After a successful melee attack with an unarmed fist, barrowes drain one experience level unless the victim saves vs. death magic. Anyone totally drained in this manner becomes a miniature barrowe, undergoing a shocking transformation. The victim sheds his clothes or sees them ripped or split off as his body becomes overly muscular, hunchbacked, and apelike. He also gains all the powers of a barrowe except those of great Strength and boulder-hurling, but he retains only half of his Hit Dice. (Note: A barrowe can make another true barrowe only by slaying another giant with its energy-draining attack.) Due to the stupidity of hill giants, however, any barrowes thus created are not controlled by their slayer, wandering off to find lairs.
Barrowes are immune to all mind-affecting spells, as well as sleep, hold, poison, paralyzation, or cold-based attacks.
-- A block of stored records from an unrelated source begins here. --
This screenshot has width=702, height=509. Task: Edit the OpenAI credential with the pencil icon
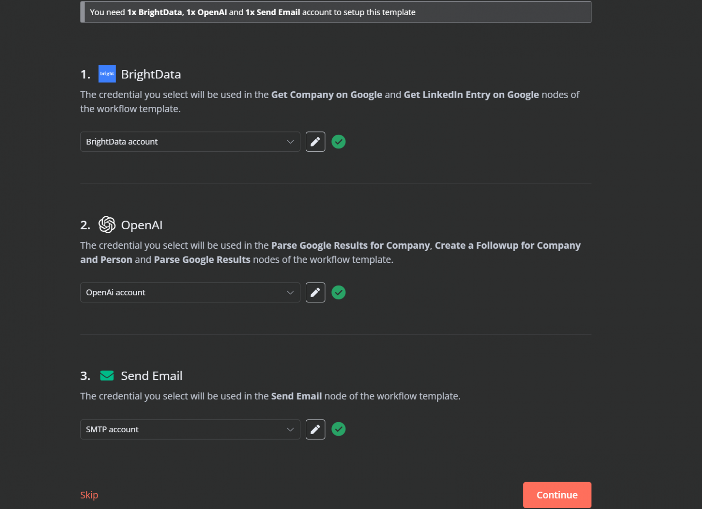315,292
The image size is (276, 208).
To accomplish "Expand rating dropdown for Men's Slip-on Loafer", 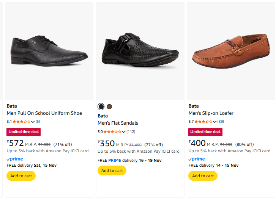I will 215,122.

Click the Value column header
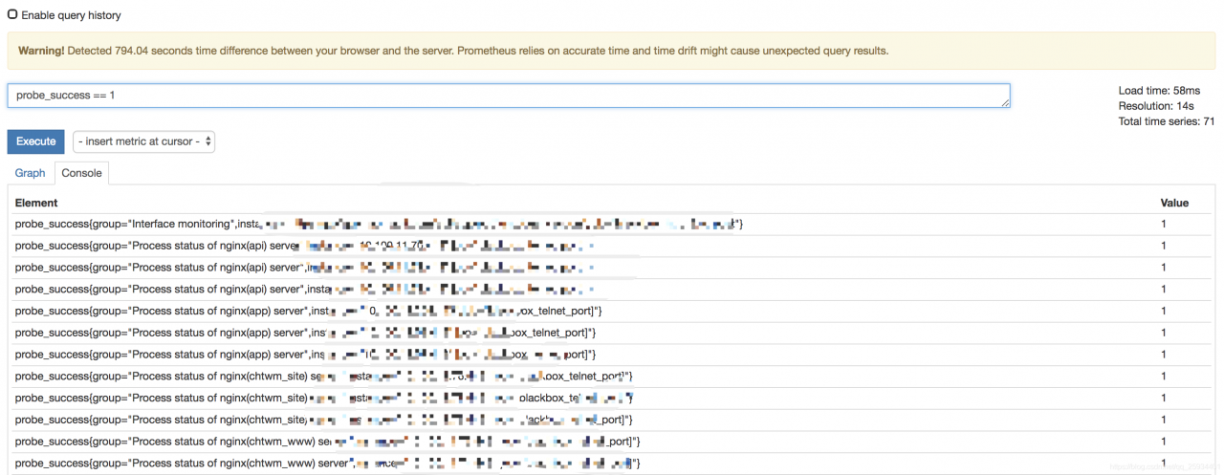click(x=1174, y=203)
A raise dead spell, however, instantly slays the monster. Barrowes are intolerant of bright sunlight and actively avoid it, although it does them no real harm.
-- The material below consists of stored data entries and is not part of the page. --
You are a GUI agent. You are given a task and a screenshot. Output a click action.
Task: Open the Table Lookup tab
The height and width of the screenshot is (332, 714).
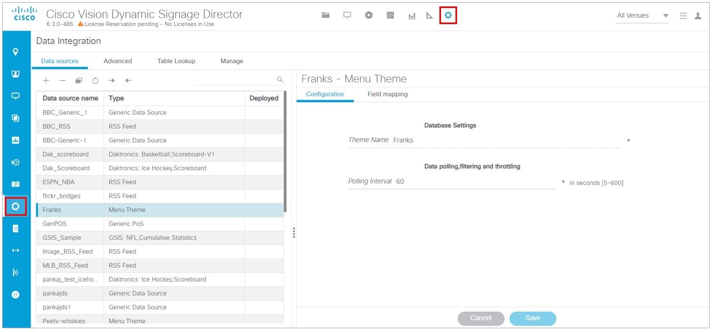pos(176,61)
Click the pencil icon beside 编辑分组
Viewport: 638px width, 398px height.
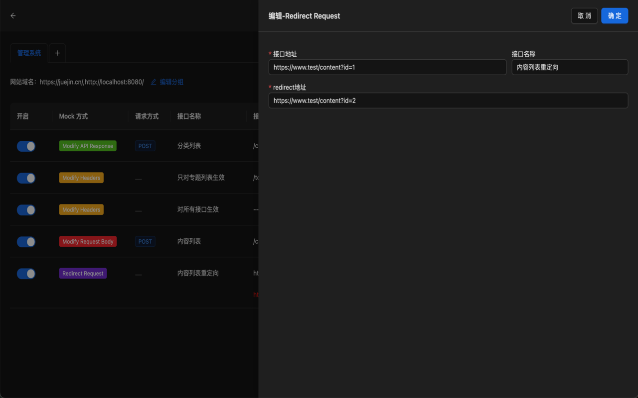pyautogui.click(x=153, y=82)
Habitat/Society: These creatures exist alone or in small groups, placing no value on the company of others. Their lairs in death are much the same as in life: caverns and other gloomy hill-country lairs, such as deep forests.
Barrowes have no fondness for their living kin. They frequently go out of their way to wipe out a former family, tribe, or raiding band, just for the satisfaction of breaking it up. Remember, the barrowe gains no followers when it creates more of its kind: the new undead simply wander away. The only pleasure a barrowe knows comes from breaking up the formerly close-knit bonds of its kin, causing them to separate and become as lonely as it is.
Ecology: Barrowes exist as much on the Negative Material Plane as on the Prime. The negative energy from the former plane sustains them and provides their life-draining abilities, though they achieve as much satisfaction draining a living being as they once gained from filling an empty stomach. Their only impact on a region's ecology is to ensure that it has none: animals sense the undead presence and flee the area, while the local vegetation slowly withers and dies within a quarter-mile of the creature's lair. Some sages speculate that using the parts of a barrowe in the production of an otherwise standard potion of hill giant strength grants the imbiber energy-draining abilities as well as increased strength, but so far as is known, no one has been foolhardy enough to try it.